Thought I’d do a bit of a check-in on this whole growing a baby thing that is apparently happening to me. I am officially around 18 weeks but like, that is almost halfway so I am just rounding up. In fact, I kind of despise counting everything in weeks. 18 weeks is a little over 4 months so why can’t everyone just stick to that? Then when the baby is actually born, it starts all over again. “Little Emma here is 43 weeks old!” I MEAN. staahhhp.
By the way, we are NOT naming her Emma. Nothin’ against the name but it won’t be my kid’s.

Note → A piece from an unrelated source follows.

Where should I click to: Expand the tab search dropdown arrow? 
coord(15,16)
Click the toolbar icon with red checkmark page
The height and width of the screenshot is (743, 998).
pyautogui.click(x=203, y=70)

And speaking of names, this sh*t is hard. And there are SO many traps to fall into, for example:
- Picking an old-timey name you love but that has made a HARD comeback. Example: Meg and I used to looove the name Olivia but now everyone and their sister is named Olivia. Same thing with Madeline. The kids book with the 12 little girls in 2 straight lines? Set in Paris? COME ON. Of course I love this name. But again, there are about 83473 Madelines (or Madeleines or Madelyns) and also Madisons. So when someone yells out “Maddy!” at soft-play about 8 little chubby faces turn to look.
- Picking an intricate spelling to give the name a fresh spin. Just, no. I am so done with this. Christina becomes Krysteenah. Jessica becomes Jysikah. For the love of God, no more. I know it is tempting but just stick to the norm people.
- Trying to be TOO creative. So, I get it. You don’t want to name yer little tike Tom or Jim or Sarah. But you are also not Gwenyth or Kim K and know you’re not famous enough to have an Apple or Chicago or Blanket (like poor MJ). But like, you want something kinda cool. It is easy to convince yourself that putting together two weird sounds is all of the sudden a name, but stay strong, because it isn’t.
For me, girl names are easy. I like about 823734 of them. But so far David has vetoed:
- Aurora (Rory for short, like Rory Gilmore!)
- Dorothy (my dear G-Dot’s name, may she rest in peace. however this is still a middle name possibility)
- Noel (which my parents almost named me)
Tell me your thoughts on these good or bad.
Other new and exciting ventures on this blissful journey of being with-child include:
- Acne! These hormones are just completely kicking my ass lately. I am using a spot treatment with benzoyl peroxide but clearly (or should I say not-so-clearly) it isn’t doing much.
- Bone pain! My tailbone especially hurts like a MOTHER but also my back.
- Heartburn! As if I did not have this bad enough before, the heartburn is real and unrelenting.
But wanna know what has sucked the MOST!?
Not bein’ able to booze…Yeah, I said it. It was MUCH easier at the beginning of this ordeal when I felt sick because at that point nothing sounded good. But now that I am back to my old self plus a ponch that could be mistaken for just a large lunch at Chipotle, I miss my vodka sodies man. I miss wine. I miss it. All. And I have to do this until January. JANUARY. No yule tide libations for me. No spiked cider or hot peppermint schnocholate. It is moderately depressing at the very least. And I know I can have a little, but at this point it is just a tease. One small glass of wine is like eating any less than 10 potato chips. It’s juuust enough to make you want more.
Despite all this, I have managed to do fun things. Such as:
Go to the Oregon Coast and take picture like this:
(it’s a Gare-Bear)
Stand up for an entire Timbers game
So I guess it’s not allllll bad. Just mostly bad.